Hi! This lesson is going to be pretty small. I’ll illustrate a few examples related to area, limiting myself to triangles as the methods for other polygons are pretty much the same.

Example 1 Find the area of the triangle whose vertices are (1, 2), (3, 0) and (4, 4).

Solution A simple problem. Just plug in the values and you’re done. Again, if we’re unsure about the order of the points, we can use the absolute value.

So, the required area is 1/2[1(0 – 4) + 3(4 – 2) + 4(2 – 0)] = 5

Note that this is not applicable for polygons with more than 3 sides. In that case, we must take the points in order.

Example 2 If the area of the triangle formed by the points (1, 1), (2, 4) and (x, 2) equals 4, then find the value of x.

Solution Here, we’ve been given the area, and have to find information about a vertex. Note that there will be two possible values of x. Look at the figure to get an idea.

Fig. 1: The two cases

By looking at the figure, we know why there are two possibilities. There are two positions of x for which we can place the three vertices in an anticlockwise order. We can take two cases and find the value in each case. Alternatively, we can use the modulus in the area, as follows 4=1/2|x(1-4)+1(4-2)+2(2-1)| or 8=|-3x+4|

This gives two values of x: 4 and -4/3

Example 3 Prove that the points (1, 2), (3, 4) and (0, 1) are collinear.

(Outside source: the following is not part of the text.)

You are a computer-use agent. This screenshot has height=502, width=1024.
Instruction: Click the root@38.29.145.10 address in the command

Solution Again? We already have two methods for doing this! But this one is interesting.

Three points are collinear if the area of the triangle formed by them is zero.

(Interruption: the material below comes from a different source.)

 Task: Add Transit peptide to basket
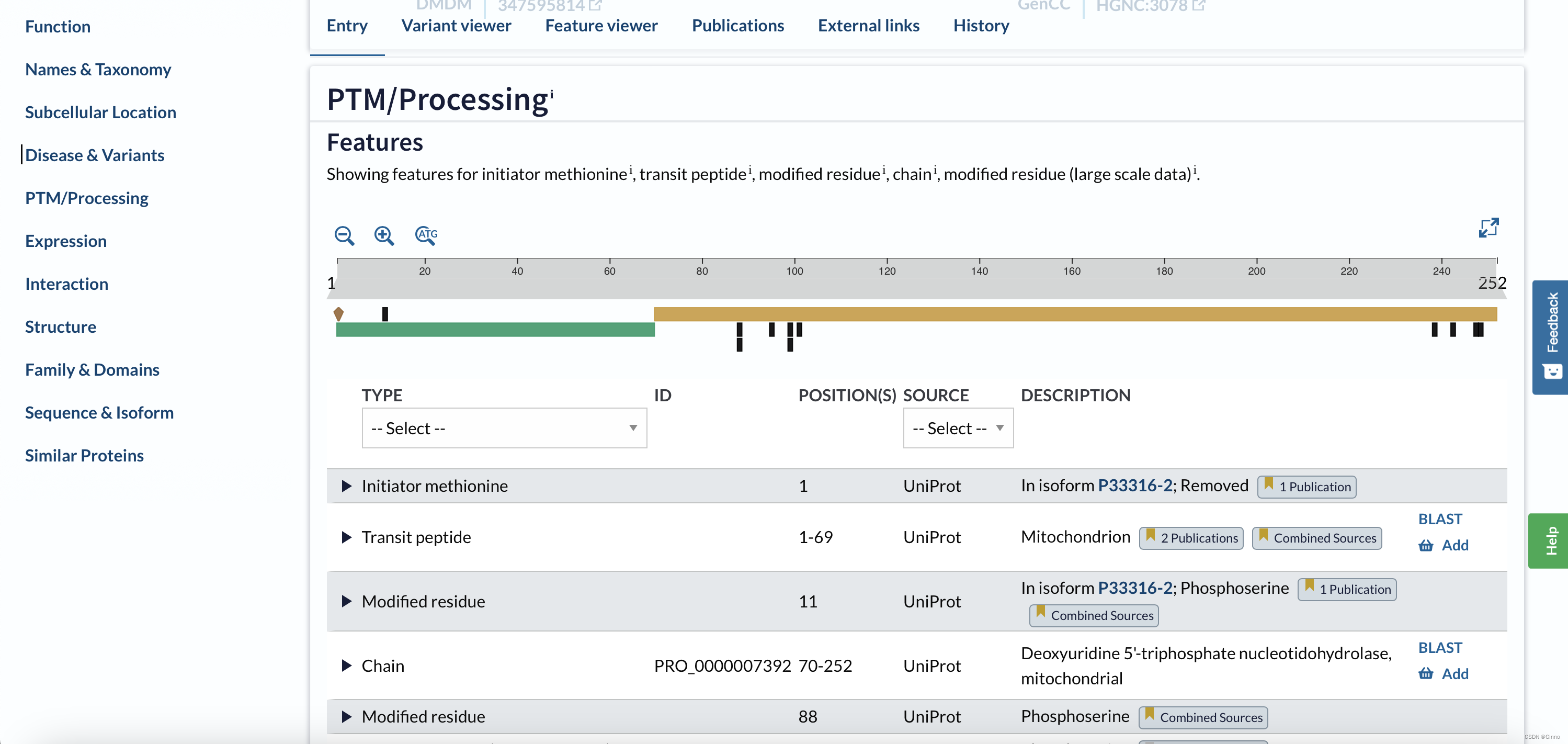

Well? Lets calculate the area then. 1/2[1(4 – 1) + 3(1 – 2) + 0(2 – 4)]=1/2[3 – 3 + 0] = 0 ! In a single line !

This becomes the quickest method to check collinearity of points. Always use this one instead of the other two. Well there’ll be one more method which will reign supreme. But we’ll come to that much later.

This brings us to the end of this lesson. See you in the next one! Goodbye!